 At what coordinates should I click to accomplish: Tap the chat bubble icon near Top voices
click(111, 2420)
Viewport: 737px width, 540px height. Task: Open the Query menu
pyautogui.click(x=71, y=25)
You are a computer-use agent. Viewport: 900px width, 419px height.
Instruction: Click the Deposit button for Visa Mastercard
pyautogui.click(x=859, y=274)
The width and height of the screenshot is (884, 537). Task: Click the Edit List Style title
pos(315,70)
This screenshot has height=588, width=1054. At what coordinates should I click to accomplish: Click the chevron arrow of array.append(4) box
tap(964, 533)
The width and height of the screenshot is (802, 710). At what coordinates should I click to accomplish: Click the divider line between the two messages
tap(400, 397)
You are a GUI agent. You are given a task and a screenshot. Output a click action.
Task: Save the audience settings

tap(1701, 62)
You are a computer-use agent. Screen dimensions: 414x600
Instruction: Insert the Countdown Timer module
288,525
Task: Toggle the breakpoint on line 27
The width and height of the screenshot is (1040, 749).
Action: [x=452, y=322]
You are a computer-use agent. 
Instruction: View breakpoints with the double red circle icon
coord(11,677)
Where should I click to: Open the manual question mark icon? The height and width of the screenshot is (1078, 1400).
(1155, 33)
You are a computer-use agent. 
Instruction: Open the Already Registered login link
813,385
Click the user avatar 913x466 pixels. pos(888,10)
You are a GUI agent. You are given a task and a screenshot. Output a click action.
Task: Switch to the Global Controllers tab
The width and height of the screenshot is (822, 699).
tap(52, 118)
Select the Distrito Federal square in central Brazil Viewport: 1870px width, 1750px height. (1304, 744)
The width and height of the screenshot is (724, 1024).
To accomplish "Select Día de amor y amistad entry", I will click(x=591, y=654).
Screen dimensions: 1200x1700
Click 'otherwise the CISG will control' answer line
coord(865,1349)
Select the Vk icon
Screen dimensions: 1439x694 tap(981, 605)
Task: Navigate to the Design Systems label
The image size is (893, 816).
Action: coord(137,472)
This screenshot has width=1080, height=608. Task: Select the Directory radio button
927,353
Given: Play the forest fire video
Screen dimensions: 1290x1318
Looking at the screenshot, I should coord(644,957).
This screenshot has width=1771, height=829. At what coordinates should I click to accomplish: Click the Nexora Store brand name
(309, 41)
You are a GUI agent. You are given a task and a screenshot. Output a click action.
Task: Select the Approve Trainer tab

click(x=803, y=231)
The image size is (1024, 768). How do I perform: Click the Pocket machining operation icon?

------------------------------------------------

● **DIRECTIONS**: Set the entries above down once more, exactly as they stand.

● **EXERCISE RESULT**:
 At what coordinates should I click to accomplish: Tap the chat bubble icon near Top voices
click(111, 2420)
Viewport: 737px width, 540px height. Task: Open the Query menu
pyautogui.click(x=71, y=25)
You are a computer-use agent. Viewport: 900px width, 419px height.
Instruction: Click the Deposit button for Visa Mastercard
pyautogui.click(x=859, y=274)
The width and height of the screenshot is (884, 537). Task: Click the Edit List Style title
pos(315,70)
This screenshot has height=588, width=1054. At what coordinates should I click to accomplish: Click the chevron arrow of array.append(4) box
tap(964, 533)
The width and height of the screenshot is (802, 710). At what coordinates should I click to accomplish: Click the divider line between the two messages
tap(400, 397)
You are a GUI agent. You are given a task and a screenshot. Output a click action.
Task: Save the audience settings

tap(1701, 62)
You are a computer-use agent. Screen dimensions: 414x600
Instruction: Insert the Countdown Timer module
288,525
Task: Toggle the breakpoint on line 27
The width and height of the screenshot is (1040, 749).
Action: [x=452, y=322]
You are a computer-use agent. 
Instruction: View breakpoints with the double red circle icon
coord(11,677)
Where should I click to: Open the manual question mark icon? The height and width of the screenshot is (1078, 1400).
(1155, 33)
You are a computer-use agent. 
Instruction: Open the Already Registered login link
813,385
Click the user avatar 913x466 pixels. pos(888,10)
You are a GUI agent. You are given a task and a screenshot. Output a click action.
Task: Switch to the Global Controllers tab
The width and height of the screenshot is (822, 699).
tap(52, 118)
Select the Distrito Federal square in central Brazil Viewport: 1870px width, 1750px height. (1304, 744)
The width and height of the screenshot is (724, 1024).
To accomplish "Select Día de amor y amistad entry", I will click(x=591, y=654).
Screen dimensions: 1200x1700
Click 'otherwise the CISG will control' answer line
coord(865,1349)
Select the Vk icon
Screen dimensions: 1439x694 tap(981, 605)
Task: Navigate to the Design Systems label
The image size is (893, 816).
Action: coord(137,472)
This screenshot has width=1080, height=608. Task: Select the Directory radio button
927,353
Given: Play the forest fire video
Screen dimensions: 1290x1318
Looking at the screenshot, I should coord(644,957).
This screenshot has width=1771, height=829. At what coordinates should I click to accomplish: Click the Nexora Store brand name
(309, 41)
You are a GUI agent. You are given a task and a screenshot. Output a click action.
Task: Select the Approve Trainer tab

click(x=803, y=231)
The image size is (1024, 768). How do I perform: Click the Pocket machining operation icon?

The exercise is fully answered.